Tras la espalda de Davydov, Michail giró los ojos con cómico terror.
— No tengo ninguna prisa, y sabéis que me asustan vuestras preguntas — contestó Davydov.
— Ilja Andreevic, Michail…, todos nosotros hemos discutido sobre nuestra vocación. Queremos estar seguros… Hoy, los fósiles… En resumen, Michail dice que deberíamos estudiar física… Hemos estudiado el informe de Petrov, no lo hemos entendido, pero es extremadamente interesante. — Támara había hablado con precipitación, confundiéndose. Con la garganta tensa, se apresuró a terminar—. Me gustaría conocer su opinión. ¿Qué nos aconseja?
Davydov se puso serio, frunció el ceño, pero, en contra de lo que esperaba Támara, no se enfadó.
Lentamente, sacó la petaca del bolsillo.
— La ventana está abierta, podemos fumar… La pregunta es sería. Os comprendo. En una época de grandes revoluciones técnicas, las disciplinas no directamente implicadas deben parecer de escasa importancia. Y vosotros, los jóvenes, estáis indecisos, a pesar de la especialización ya adquirida. Yo también haría lo mismo…
Davydov encendió el cigarrillo y quedó mirando, pensativo, la nubecilla de humo.

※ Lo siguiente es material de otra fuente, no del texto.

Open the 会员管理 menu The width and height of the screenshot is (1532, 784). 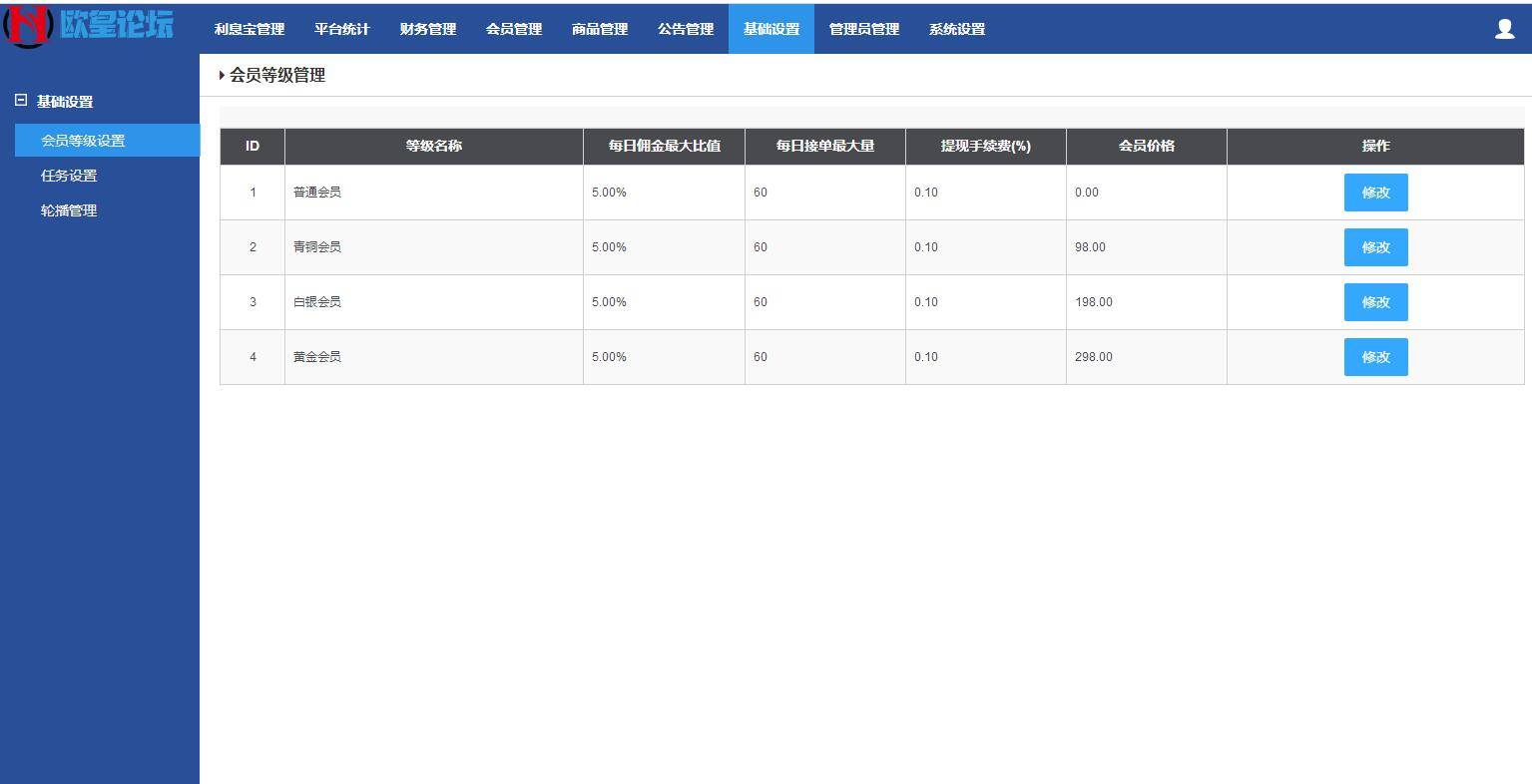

— Para ciertas personas — empezó, lentamente—, elegir una profesión no plantea particulares problemas. Se ocupan indiferentemente de cualquier cosa, muchas veces con éxito, con buenos resultados. Pero no creo que lleguen a ser nunca buenos científicos. La elección de una rama científica, digan lo que digan, viene determinada por las aficiones, por la capacidad, por los gustos personales. Sólo cuando vuestro cerebro necesite el saber y lo busque como lo hace una persona en trance de ahogarse, sólo entonces seréis verdaderos artífices de la ciencia, que no escatiman sus fuerzas con tal de progresar, que identifican su propia persona con la ciencia. Yo mismo, al principio, tuve mis dudas. Soy ingeniero, me apasiona la técnica, pero mis inclinaciones fundamentales son de carácter histórico. Porque me ocupo también de la historia más antigua de la Tierra y de la vida. Para bien o para mal, esto colma por completo toda mi existencia. Es una pena, quizá, que no sea físico, que no haga las cosas más importantes del momento, pero aquí se trata de combinar mis capacidades con mis intereses, y mis capacidades producirán el máximo fruto si se hallan en armonía con mi elección. No hay que disminuir la importancia de nuestra ciencia.